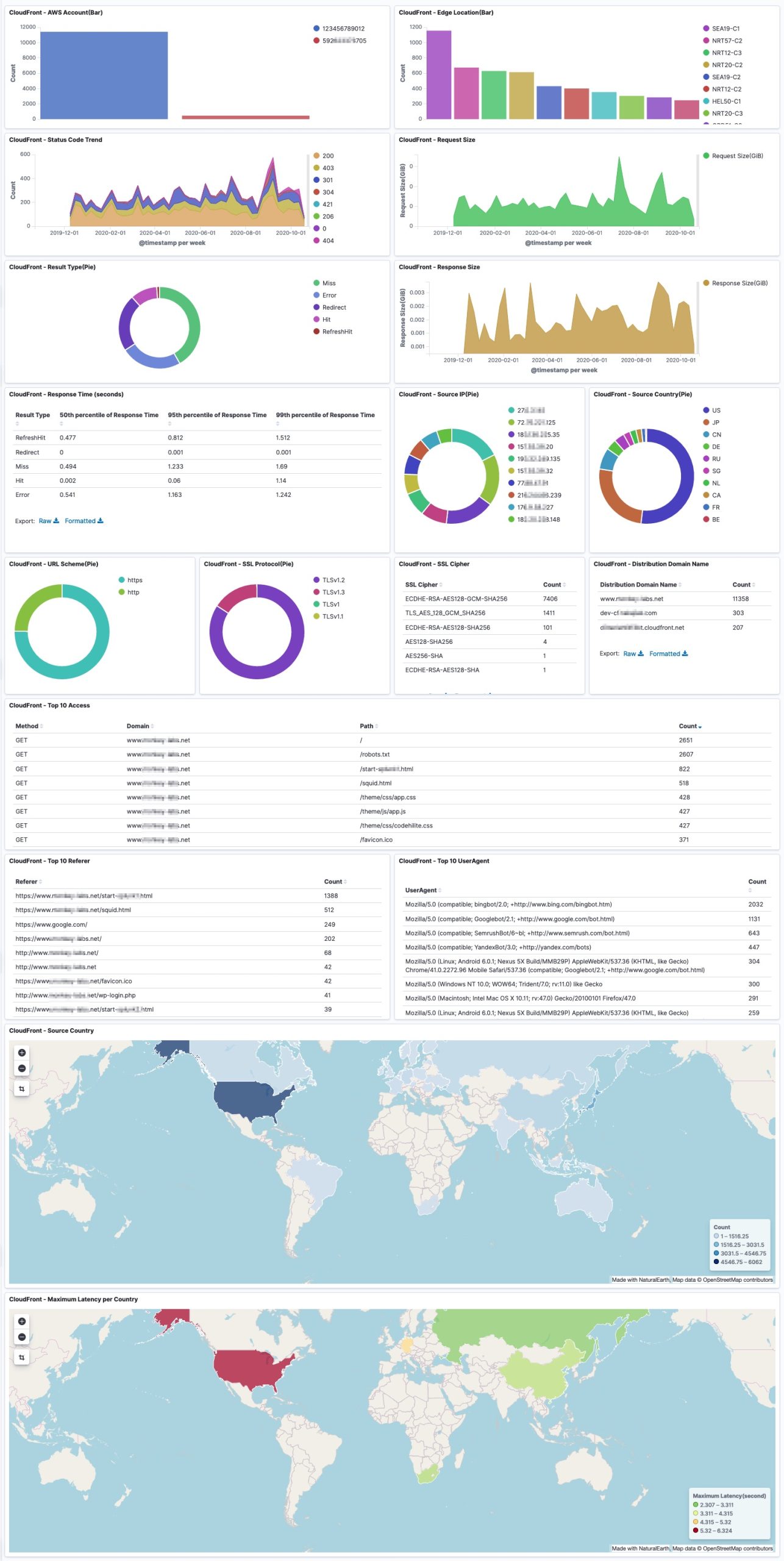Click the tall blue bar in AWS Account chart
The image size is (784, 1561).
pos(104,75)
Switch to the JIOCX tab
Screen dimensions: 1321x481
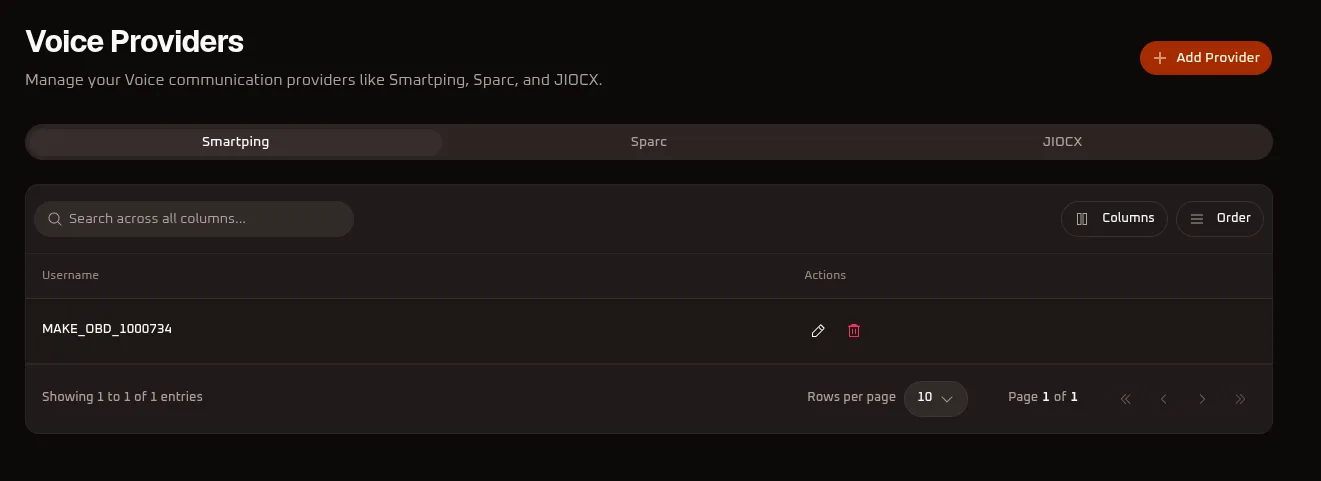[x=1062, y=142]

==

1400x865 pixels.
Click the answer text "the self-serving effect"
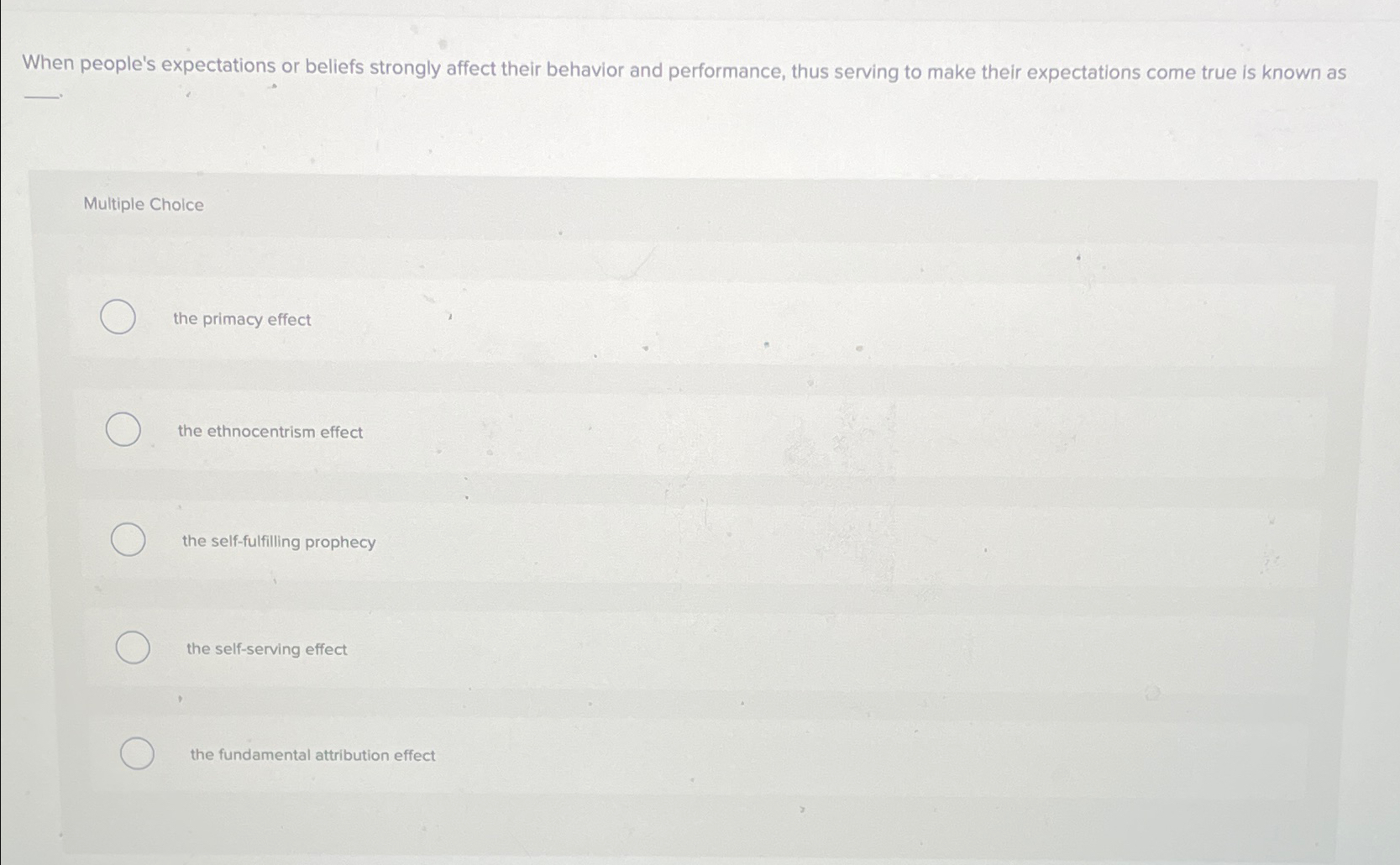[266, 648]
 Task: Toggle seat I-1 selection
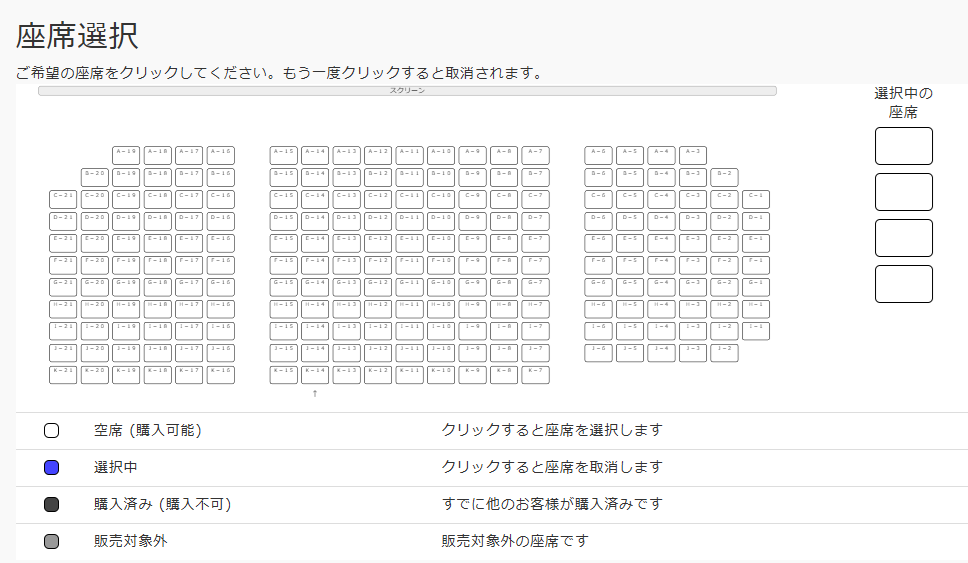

## About this task:
The material above holds pictures; leave them out. Repeat exactly the lines from the one containing "1400x865 pixels." through the one containing "Task: Toggle seat I-1 selection", and nothing else.

## Your response:
1400x865 pixels.
Click the answer text "the self-serving effect"
[266, 648]
 Task: Toggle seat I-1 selection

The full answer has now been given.